U.S. Pat. Nos. 5,098,303, 5,234,342, 5,376,006, and 5,725,843, herein incorporated by reference, teach water-based bleaching gels that contain carbomer, glycerin, and a peroxide such as hydrogen peroxide or carbamide peroxide (urea peroxide). In addition, U.S. Pat. No. 3,657,413, describes a bleaching composition that contains urea peroxide.

Further examples of tooth bleaching compositions containing peroxides can found in the disclosures of U.S. Pat. Nos. 4,839,157 and 4,405,599. These compositions included various abrasive agents such as, dicalcium phosphate, calcium carbonate, magnesium carbonate, silica or polyethylene compounds. The use of abrasive constituents in dentifrices containing peroxide compounds results irritation to both tooth and gum surfaces which is further compounded by the interaction of the peroxide composition on the abraded surfaces.

U.S. Pat. Nos. 5,098,303, 5,376,006 and 5,725,843 teach high viscosity sustained release dental compositions, such as tooth bleaching or fluoride compositions, for treating tooth surfaces. The sustained release dental compositions include a high carboxypolymethylene concentration (typically greater than 3.5%) which results in very high viscosity. The bleaching gels can contain from about 3 to about 20% carbamide peroxide, preferably about 4% to about 15% carbamide peroxide. Alternatively, the bleaching gels can contain hydrogen peroxide in a preferred range of from about 2% to about 10%.

U.S. Pat. No. 4,226,851 teaches a stable dental hygiene composition comprising a mixture of hydrogen peroxide and zinc chloride. The mixture is stabilized by the addition of water soluble vitamin E.

Ultradent, produced by Ultradent Products of South Jordan, Utah, offers a 35% hydrogen peroxide bleaching gel product called Opalescence Xtra. The package contains a prominent warning which states “REFRIGERATION REQUIRED!” Similar warnings appear in two places on the package insert. Opalescence Xtra is a gel that is red in color due to the presence of β-carotene. Opalescence Xtra turns into a colorless, runny liquid in less than two weeks when stored at room temperature.

None of the aforementioned references describes the stabilization of gels with respect to both gel stability and hydrogen peroxide stability. The tooth bleaching agents described above suffer from a relatively short shelf life even when refrigerated due to the collapse of the carbomer gel, resulting in a product that is too fluid for use in the mouth. Thus, it would be desirable to develop a bleaching gel with a high amount of peroxide and improved stability.

A common side effect of dental bleaching is tooth sensitivity. Sensitivity tends to be more pronounced with bleaching compounds having higher peroxide concentrations, such as those intended for application by the dentist, only (“chairside” treatments). In most cases involving sound teeth, this sensitivity is transient, resolving itself without any lasting effect within hours to days. However in many cases, it is severe enough to prematurely terminate bleaching treatments.
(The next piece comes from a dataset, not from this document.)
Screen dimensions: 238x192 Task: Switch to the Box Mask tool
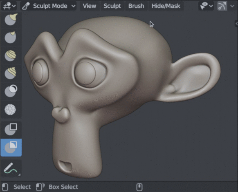(x=11, y=130)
Some studies that report tooth sensitivity, ranging from 13-78% of those treated with (mostly low percentage) carbamide peroxide or hydrogen peroxide gels:

    • Goodson, J. M., et al, “Light augments tooth whitening with peroxide,” JADA, February 2003, Vol 134 (2): 167-175. Cited 20-21.7% of subjects bleached had moderate to greatly increased tooth sensitivity.
    • Haywood, V. B., et al, “Tray delivery of potassium nitrate-fluoride to reduce bleaching sensitivity,” February 2001, Quintessence Int., Vol 32 (2): 105-9. Study cited 16 of 30 patients (53.3%) experienced tooth sensitivity.
    • Gerlach, R. W., et al, “Comparative response of whitening strips to a low peroxide and potassium nitrate bleaching gel,” Am J Dent. September 2002, 15 Spec No: 19A-23A. Study reported 13% of subjects using the hydrogen peroxide strips reported sensitivity and 22% of the subjects using carbamide peroxide-potassium nitrate tray system had sensitivity.
    • Leonard, R. H. Jr., et al, “Desensitizing agent efficacy during whitening in an at-risk population,” J Esthet Restor Dent, 2004, 16 (1): 49-55. Reported that 78% of a placebo group, treated with 10% carbamide peroxide solution without sodium fluoride and KNO3, experienced sensitivity.
    • Browning, W. D., “Safety and efficacy of a nightguard bleaching agent containing sodium fluoride and potassium nitrate,” Quintessence Int., October 2004, 35 (9): 693-8. 36% of subjects reported sensitivity during the active whitening phase of the study.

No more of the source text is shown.